The Dr. Inventor Text Mining Framework is made of a pipeline of text mining modules, each one specialized in performing a specific analysis of the content of scientific publications. The following picture provides an overview of the sequence of text mining modules that are exploited to process papers both in PDF and JATS XML format.

Architetural overview of the Dr. Inventor Text Mining Framework

  • PDF to text converter: the conversion of PDF papers to structured textual documents can be performed by relying on PDFX or GROBID. More info at: Converting PDF to text.
  • Inline citation spotter: inline citations are identified inside the paper and linked to the corresponding bibliograpic entries. More info at: Analyzing citations.
  • Sentence splitter: sentences are identified inside a paper by means of a set of rules customized to scientific publications.
  • Web-based reference parser: bibliographic entries are parsed and enriched with external metadata by querying Bibsonomy, CrossRef and FreeCite. More info at: Analyzing citations.

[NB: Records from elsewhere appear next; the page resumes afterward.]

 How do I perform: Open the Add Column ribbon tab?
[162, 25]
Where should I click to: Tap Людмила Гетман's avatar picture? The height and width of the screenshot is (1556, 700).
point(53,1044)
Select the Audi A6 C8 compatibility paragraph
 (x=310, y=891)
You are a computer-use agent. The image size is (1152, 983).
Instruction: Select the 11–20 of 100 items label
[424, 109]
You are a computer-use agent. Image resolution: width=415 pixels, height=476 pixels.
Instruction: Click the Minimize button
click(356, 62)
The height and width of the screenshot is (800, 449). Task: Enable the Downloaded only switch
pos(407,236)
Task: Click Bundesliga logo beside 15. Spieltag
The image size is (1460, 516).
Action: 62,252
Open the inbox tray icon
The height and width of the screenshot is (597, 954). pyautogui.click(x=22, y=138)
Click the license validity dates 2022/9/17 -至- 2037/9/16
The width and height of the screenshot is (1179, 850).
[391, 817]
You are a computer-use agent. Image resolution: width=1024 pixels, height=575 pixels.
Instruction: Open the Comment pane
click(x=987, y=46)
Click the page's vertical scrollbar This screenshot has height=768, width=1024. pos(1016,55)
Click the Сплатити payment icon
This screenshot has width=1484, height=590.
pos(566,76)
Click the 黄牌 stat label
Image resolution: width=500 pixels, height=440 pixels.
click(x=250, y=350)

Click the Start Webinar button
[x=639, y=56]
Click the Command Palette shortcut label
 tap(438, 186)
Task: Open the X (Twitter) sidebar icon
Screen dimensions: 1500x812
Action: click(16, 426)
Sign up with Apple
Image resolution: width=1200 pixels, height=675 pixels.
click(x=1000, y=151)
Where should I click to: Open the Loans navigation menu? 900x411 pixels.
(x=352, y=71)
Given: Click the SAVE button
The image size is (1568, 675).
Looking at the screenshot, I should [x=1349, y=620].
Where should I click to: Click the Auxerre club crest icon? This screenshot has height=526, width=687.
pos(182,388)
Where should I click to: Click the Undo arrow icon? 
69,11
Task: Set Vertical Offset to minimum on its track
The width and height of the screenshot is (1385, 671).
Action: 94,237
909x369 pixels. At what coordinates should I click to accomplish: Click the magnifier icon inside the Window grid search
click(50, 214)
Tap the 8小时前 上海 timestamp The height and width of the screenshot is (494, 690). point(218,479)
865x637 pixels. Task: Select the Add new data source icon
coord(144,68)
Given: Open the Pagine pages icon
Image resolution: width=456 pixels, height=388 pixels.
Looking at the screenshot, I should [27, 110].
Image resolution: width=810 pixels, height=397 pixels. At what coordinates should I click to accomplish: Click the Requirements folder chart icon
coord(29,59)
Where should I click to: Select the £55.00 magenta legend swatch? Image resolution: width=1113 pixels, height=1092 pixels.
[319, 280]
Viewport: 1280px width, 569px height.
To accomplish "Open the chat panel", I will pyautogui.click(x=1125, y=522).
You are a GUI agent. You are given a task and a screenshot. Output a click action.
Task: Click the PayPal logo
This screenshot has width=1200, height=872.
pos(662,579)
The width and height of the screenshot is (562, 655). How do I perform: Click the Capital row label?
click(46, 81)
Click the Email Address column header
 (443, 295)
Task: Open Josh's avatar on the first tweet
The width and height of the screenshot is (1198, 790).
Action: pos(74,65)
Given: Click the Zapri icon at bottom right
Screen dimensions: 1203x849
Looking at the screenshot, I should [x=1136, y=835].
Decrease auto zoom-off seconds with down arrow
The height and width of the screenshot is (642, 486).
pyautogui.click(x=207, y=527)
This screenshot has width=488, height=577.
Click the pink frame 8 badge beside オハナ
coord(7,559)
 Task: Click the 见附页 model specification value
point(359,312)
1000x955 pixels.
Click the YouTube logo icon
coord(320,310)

  • Citation-aware dependency parser: the dependency tree is extracted from each sentence of the paper by taking into account inline citations with a syntactic role. More info at: Generating Subject-Verb-Object graphs.
  • PDF to text converter: the rhetorical class of each sentence (Challenge, Background, Approach, Outcome and Future Work) is automatically determined. More info at: Identifying the rhetorical role of sentences.
  • Babelfy WSD and Entity Linker: the Babelfy Word Sense Disambiguation and Entity Linking algorithm is applied to the paper by spotting Babelnet concepts. More info at: Annotating papers by Babelnet.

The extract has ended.